Hay noches en las que no puedo dormir y me pongo a recordar. Entre las vigas del techo encuentro mi casa de la playa, las luces que había sobre la puerta y que, cuando se iluminaban, eran como los ojos de un gigante cuadrado que me observaba. Recuerdo que los días de arena y olas a mi abuela le gustaba sentarnos en el balcón de cenefas azules y blancas y nos daba la comida mientras contaba historia de gente que pasaba.
Entre las imperfecciones de la pared blanca hay más recuerdos. Recuerdos de una mochila pequeña en una silla que simbolizaban mi primer día de clase, los ojos azules de un niño que se chupaba el dedo por la calle, las luces parpadeantes de una bicicleta en la noche, una nube con forma de delfín en la carretera camino a casa.

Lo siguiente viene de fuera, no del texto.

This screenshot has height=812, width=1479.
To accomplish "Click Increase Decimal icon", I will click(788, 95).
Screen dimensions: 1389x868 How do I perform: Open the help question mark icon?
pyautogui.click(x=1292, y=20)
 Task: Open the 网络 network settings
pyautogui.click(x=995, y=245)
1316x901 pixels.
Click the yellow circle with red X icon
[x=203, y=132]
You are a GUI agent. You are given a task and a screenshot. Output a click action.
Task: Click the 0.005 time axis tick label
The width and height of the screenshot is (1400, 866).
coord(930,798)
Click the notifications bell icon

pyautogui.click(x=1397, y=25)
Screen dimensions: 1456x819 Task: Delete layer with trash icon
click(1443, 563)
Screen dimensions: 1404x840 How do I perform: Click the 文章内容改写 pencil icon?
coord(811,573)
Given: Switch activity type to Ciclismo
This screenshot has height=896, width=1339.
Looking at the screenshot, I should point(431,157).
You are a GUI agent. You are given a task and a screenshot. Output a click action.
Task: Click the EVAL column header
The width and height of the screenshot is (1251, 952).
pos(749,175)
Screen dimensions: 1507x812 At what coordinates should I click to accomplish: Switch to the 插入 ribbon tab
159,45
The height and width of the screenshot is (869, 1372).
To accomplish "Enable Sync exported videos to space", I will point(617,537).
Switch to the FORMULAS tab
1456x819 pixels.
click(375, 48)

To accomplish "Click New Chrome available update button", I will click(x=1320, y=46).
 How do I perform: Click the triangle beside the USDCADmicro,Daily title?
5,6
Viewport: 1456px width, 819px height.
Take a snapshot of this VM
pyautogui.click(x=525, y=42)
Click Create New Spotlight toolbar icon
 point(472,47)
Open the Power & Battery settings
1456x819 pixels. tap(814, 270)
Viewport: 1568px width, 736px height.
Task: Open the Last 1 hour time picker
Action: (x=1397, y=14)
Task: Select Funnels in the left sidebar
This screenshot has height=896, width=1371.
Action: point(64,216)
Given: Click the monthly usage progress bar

Y en las aspas del ventilador, el olor a chocolate de los domingos, el abrir y cerrar de una cremallera en un jersey hecho a mano, la sombra del vecino tras las cortinas haciendo de comer, el gesto de una sonrisa que aún guardo con cerrojos, meter la mano en el armario y tener la esperanza de tocar la nieve de Narnia, la sombra difuminada del carboncillo de mi abuelo sobre el papel, los ojos de Van Gogh en uno de sus cuadros y la textura de una colchoneta para saltos.
Y miles de millones de recuerdos que siguen ahí, aunque yo no los vea, esperando a salir de los cajones olvidados de la memoria.